■ Task statement
Gather the lines below that include the string "cursor", copying each in full.

Data records:

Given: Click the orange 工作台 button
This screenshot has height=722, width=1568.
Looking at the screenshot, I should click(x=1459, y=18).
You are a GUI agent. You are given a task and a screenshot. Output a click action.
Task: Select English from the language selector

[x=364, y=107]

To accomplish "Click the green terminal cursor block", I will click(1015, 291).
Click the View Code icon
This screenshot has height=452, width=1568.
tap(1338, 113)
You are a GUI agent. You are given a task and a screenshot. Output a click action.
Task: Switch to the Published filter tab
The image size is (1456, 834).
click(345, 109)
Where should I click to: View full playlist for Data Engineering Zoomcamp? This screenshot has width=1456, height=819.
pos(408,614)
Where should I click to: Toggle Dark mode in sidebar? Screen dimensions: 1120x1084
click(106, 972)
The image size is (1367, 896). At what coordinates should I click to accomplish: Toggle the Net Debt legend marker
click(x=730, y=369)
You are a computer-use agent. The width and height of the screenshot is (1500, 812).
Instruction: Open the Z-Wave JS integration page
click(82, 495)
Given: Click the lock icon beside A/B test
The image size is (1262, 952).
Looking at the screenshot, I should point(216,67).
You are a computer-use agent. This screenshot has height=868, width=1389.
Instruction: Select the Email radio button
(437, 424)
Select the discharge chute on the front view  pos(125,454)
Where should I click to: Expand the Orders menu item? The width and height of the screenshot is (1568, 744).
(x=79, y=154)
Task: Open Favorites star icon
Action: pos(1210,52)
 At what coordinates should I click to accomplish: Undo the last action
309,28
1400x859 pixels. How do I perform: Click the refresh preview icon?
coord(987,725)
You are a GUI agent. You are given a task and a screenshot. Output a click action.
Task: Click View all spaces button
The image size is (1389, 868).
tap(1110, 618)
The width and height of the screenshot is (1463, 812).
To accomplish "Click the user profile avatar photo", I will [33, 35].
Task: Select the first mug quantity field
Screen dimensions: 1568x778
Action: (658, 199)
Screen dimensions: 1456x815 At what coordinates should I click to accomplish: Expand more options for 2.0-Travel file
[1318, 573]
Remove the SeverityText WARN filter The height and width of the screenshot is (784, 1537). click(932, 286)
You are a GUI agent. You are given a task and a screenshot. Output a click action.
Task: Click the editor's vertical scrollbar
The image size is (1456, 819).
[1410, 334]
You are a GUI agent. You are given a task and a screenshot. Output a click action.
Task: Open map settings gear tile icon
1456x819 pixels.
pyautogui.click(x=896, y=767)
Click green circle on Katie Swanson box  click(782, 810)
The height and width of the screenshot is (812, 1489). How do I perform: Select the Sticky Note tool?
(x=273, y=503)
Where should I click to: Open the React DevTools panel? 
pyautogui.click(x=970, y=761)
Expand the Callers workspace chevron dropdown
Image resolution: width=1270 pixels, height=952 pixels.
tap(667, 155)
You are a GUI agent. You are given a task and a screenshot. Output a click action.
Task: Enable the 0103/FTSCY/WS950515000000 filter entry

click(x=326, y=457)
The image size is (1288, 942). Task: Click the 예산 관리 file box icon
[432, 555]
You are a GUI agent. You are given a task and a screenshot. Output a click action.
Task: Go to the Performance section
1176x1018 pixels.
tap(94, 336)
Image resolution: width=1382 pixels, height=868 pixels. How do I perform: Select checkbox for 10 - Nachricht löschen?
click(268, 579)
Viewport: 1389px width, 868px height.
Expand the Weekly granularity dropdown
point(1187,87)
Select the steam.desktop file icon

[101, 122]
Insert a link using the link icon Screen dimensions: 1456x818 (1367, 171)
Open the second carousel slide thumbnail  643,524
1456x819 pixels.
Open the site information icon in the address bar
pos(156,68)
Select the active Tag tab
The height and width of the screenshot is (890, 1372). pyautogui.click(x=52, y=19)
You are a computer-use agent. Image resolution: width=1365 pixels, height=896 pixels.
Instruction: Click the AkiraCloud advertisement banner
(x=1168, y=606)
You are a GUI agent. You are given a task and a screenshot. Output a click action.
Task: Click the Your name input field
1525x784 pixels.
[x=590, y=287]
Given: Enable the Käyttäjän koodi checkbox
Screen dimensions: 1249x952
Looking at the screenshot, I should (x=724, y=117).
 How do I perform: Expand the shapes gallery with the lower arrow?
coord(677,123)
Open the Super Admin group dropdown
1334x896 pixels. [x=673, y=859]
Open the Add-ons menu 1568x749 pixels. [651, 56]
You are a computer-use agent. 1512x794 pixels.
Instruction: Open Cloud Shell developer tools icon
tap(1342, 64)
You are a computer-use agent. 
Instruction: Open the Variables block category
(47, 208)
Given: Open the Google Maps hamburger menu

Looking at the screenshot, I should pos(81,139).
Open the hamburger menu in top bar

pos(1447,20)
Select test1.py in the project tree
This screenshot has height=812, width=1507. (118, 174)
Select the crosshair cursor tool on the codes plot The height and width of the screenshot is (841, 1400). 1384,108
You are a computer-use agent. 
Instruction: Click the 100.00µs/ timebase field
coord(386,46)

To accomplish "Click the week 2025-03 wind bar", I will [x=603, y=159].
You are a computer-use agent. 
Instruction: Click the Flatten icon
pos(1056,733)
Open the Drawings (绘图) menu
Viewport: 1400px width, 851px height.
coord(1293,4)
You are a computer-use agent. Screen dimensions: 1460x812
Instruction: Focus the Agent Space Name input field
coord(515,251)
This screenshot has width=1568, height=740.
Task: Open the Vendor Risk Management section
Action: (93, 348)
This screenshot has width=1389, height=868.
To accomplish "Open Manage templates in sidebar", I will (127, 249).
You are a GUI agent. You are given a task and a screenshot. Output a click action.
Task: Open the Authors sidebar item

■ Problem solution
To accomplish "Click the green terminal cursor block", I will click(1015, 291).
Select the crosshair cursor tool on the codes plot The height and width of the screenshot is (841, 1400). 1384,108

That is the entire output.